[Stored items]
◆ ◆ ◆ ◆ ◆

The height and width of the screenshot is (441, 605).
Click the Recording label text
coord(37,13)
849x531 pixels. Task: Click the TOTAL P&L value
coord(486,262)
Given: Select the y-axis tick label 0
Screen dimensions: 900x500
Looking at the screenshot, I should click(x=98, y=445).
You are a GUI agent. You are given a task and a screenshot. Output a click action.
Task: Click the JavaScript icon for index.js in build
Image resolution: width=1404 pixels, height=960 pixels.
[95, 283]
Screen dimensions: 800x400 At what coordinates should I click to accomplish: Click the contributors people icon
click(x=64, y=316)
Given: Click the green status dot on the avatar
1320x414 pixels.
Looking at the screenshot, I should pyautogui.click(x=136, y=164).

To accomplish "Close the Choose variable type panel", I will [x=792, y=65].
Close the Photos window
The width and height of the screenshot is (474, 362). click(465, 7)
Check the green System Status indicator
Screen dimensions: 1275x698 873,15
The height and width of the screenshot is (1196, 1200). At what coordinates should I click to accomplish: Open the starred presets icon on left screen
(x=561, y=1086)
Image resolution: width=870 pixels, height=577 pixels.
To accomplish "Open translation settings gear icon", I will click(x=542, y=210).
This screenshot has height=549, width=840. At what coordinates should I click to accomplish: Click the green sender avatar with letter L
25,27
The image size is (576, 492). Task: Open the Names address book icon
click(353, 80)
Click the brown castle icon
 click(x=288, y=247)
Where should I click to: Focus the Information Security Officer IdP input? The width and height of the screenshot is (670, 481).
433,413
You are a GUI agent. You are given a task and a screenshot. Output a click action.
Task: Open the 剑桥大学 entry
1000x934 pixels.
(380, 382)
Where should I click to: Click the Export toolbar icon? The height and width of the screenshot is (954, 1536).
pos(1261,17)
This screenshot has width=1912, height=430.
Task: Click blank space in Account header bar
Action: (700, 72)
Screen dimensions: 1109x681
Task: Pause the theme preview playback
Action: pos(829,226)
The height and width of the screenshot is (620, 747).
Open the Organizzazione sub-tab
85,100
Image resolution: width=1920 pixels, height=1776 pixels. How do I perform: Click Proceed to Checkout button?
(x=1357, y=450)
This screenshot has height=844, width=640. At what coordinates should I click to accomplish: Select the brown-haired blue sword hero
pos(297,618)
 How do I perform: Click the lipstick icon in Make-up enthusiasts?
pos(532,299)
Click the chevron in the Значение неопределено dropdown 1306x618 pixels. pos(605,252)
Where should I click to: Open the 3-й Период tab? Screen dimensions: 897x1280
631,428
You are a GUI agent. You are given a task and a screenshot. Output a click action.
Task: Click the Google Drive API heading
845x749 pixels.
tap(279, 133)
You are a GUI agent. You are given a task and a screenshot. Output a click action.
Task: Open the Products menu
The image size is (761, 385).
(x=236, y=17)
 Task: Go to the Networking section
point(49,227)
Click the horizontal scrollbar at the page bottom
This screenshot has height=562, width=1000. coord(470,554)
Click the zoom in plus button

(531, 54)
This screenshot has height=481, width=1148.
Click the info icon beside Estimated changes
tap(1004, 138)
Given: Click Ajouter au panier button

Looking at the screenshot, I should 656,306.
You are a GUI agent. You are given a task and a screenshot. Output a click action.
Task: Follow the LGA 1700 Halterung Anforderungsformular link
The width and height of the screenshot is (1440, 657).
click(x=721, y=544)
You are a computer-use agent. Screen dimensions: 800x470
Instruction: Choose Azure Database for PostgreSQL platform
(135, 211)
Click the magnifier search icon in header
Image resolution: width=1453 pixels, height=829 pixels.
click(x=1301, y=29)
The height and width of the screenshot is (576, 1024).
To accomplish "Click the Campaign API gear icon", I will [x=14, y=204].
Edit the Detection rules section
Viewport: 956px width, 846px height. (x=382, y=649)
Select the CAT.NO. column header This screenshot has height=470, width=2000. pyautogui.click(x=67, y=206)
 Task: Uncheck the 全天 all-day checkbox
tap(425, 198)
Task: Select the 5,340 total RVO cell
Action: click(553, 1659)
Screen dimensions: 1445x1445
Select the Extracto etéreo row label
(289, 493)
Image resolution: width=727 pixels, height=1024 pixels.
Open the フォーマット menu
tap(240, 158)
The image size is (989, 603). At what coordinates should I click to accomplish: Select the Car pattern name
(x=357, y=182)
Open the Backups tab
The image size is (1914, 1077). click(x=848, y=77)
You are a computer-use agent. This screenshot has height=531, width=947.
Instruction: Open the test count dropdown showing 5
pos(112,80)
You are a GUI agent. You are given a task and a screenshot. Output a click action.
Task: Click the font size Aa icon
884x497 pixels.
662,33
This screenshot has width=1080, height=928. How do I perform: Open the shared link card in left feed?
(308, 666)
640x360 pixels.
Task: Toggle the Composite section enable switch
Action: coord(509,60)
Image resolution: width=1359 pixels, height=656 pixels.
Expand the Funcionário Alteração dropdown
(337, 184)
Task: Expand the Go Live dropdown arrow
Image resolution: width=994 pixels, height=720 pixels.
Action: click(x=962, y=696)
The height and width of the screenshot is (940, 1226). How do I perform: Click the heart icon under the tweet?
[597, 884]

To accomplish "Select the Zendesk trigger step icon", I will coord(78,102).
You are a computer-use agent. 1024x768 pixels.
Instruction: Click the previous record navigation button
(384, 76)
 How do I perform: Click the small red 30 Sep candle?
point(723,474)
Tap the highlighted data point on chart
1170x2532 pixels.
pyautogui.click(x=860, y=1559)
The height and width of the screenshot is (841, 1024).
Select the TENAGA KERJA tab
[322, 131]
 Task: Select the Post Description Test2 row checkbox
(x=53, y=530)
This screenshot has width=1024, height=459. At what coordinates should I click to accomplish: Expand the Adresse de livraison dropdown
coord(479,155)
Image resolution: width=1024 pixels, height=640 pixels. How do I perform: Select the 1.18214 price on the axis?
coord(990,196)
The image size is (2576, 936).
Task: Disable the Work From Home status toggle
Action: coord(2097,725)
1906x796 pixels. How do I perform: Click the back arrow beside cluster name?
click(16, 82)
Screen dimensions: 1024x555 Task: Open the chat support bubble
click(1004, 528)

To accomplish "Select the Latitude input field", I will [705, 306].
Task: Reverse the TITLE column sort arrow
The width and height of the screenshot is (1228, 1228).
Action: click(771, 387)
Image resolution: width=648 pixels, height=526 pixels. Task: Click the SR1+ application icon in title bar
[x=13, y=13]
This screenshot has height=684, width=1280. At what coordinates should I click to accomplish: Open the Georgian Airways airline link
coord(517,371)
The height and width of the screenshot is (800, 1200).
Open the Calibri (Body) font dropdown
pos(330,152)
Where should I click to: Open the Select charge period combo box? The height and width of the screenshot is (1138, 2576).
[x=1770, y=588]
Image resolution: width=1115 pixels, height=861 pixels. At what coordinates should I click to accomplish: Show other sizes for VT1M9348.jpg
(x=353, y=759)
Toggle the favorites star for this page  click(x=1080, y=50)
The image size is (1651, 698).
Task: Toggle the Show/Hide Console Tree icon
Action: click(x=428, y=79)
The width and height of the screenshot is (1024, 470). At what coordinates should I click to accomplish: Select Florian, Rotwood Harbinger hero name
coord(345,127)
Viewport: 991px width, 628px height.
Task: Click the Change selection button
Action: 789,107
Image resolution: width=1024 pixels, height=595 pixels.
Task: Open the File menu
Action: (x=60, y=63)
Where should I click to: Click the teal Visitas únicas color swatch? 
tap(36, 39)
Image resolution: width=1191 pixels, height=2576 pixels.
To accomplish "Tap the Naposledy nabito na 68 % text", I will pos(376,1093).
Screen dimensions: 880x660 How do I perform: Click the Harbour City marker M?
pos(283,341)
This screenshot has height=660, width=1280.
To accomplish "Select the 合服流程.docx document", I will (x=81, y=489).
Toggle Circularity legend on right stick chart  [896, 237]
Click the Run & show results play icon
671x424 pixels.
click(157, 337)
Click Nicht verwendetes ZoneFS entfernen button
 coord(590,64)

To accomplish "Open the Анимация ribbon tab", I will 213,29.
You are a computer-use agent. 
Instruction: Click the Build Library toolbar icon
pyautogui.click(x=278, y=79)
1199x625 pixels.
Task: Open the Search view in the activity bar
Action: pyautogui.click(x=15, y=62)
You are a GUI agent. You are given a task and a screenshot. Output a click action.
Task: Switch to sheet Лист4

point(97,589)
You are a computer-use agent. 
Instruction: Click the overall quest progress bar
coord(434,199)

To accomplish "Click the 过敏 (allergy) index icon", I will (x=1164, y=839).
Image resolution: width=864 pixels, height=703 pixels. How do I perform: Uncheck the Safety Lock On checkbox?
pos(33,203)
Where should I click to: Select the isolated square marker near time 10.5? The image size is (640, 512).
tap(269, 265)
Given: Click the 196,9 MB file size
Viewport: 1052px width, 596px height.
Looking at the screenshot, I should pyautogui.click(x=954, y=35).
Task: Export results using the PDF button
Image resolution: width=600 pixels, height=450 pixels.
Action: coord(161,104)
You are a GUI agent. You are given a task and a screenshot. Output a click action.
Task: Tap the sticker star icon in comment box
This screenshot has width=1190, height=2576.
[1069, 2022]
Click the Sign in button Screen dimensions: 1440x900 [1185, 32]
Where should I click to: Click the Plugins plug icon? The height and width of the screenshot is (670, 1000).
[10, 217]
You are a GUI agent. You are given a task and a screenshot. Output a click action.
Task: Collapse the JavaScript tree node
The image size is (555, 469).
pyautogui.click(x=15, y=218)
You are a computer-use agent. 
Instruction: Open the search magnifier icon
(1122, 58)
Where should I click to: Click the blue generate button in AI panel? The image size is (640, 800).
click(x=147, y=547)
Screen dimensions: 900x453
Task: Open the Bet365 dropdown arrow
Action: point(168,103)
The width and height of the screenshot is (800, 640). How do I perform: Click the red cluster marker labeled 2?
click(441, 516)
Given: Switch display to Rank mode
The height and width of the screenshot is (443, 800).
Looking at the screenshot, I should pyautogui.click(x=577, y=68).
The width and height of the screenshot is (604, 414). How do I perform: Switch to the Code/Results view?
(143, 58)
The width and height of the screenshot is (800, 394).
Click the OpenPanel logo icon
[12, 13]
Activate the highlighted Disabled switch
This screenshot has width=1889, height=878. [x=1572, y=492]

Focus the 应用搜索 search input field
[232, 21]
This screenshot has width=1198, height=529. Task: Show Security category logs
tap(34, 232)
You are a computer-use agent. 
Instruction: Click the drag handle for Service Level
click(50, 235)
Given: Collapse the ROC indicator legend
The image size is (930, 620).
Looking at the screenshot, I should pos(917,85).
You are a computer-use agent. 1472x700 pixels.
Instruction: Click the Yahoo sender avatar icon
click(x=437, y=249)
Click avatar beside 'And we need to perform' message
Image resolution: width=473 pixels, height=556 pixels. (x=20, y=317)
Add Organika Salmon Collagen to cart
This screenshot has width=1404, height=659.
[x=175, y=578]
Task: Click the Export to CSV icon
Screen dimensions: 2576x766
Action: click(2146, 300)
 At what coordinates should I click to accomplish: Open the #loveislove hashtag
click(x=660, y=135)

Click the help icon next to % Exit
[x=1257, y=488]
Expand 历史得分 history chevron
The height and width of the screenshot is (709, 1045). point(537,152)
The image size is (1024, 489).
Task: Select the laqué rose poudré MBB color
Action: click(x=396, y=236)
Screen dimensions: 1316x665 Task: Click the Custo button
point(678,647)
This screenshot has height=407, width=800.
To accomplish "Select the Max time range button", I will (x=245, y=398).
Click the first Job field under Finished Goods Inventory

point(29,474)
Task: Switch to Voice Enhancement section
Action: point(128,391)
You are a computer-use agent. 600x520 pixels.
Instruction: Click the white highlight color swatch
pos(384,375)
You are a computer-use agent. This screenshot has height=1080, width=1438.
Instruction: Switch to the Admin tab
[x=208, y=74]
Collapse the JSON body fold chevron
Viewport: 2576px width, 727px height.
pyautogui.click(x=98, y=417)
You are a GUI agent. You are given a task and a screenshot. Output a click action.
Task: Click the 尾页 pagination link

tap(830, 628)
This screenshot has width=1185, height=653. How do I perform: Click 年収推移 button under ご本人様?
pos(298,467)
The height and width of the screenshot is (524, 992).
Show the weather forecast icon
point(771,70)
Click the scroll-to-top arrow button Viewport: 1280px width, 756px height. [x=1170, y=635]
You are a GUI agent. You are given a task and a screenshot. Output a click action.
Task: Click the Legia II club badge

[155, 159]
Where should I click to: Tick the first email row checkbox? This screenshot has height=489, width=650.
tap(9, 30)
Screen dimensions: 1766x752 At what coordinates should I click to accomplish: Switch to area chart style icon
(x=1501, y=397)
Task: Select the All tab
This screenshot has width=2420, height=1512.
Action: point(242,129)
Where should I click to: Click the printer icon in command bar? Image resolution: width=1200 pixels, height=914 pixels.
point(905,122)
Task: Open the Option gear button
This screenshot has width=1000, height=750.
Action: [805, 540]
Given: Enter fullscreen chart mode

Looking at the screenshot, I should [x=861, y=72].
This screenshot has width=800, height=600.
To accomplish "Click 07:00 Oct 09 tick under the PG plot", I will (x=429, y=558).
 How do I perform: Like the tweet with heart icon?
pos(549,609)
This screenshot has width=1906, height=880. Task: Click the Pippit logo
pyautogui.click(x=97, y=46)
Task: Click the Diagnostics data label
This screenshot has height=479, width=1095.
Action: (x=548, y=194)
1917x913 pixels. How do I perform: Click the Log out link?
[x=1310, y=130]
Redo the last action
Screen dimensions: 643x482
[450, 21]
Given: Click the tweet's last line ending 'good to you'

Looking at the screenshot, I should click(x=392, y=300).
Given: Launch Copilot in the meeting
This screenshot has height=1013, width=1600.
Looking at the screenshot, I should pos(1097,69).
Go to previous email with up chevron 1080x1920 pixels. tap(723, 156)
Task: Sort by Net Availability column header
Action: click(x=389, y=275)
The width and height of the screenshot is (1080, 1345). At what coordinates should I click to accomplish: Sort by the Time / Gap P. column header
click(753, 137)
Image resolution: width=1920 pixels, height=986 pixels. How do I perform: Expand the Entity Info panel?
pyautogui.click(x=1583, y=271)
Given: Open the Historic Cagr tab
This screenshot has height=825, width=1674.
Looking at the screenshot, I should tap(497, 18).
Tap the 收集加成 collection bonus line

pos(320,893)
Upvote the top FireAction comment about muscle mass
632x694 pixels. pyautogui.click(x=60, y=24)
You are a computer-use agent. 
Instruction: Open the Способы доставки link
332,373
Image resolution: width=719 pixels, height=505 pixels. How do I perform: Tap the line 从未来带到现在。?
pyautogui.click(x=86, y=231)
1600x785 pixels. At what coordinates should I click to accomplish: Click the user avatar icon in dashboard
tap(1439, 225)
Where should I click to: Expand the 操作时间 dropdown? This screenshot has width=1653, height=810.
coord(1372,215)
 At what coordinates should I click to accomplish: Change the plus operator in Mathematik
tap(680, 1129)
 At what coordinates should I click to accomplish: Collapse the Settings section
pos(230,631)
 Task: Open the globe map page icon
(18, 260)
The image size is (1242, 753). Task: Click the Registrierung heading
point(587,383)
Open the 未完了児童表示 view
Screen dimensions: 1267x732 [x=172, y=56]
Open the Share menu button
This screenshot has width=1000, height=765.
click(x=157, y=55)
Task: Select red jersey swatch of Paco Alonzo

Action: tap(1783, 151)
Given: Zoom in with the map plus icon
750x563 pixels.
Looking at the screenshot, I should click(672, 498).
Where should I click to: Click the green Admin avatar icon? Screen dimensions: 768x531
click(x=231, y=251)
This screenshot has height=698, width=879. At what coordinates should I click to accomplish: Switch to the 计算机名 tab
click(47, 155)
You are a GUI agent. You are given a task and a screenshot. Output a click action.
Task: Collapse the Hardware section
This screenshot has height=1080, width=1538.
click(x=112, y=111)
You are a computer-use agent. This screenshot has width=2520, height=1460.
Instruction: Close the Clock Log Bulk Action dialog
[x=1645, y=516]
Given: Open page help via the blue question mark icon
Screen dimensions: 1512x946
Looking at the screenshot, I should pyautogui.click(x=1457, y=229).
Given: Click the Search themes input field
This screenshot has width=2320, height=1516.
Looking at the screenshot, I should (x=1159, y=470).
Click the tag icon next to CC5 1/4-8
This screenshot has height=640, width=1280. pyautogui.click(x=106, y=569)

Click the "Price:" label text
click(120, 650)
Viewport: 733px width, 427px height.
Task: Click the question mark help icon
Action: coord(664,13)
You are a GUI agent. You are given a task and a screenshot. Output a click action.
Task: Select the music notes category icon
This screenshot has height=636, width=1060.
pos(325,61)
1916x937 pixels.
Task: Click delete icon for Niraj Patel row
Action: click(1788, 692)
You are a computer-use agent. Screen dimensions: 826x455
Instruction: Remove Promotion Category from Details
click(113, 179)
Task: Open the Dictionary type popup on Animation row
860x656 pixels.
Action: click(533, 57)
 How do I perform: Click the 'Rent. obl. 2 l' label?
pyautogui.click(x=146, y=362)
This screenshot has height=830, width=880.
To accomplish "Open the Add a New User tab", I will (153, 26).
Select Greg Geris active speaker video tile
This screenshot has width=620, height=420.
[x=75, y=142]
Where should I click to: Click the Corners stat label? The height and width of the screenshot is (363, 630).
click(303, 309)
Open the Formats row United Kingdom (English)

◆ ◆ ◆ ◆ ◆

■ Exercise description ■
Nothing but a number is wanted here: please count the lines in the entries above that include the word "JavaScript".

■ Written solution ■
2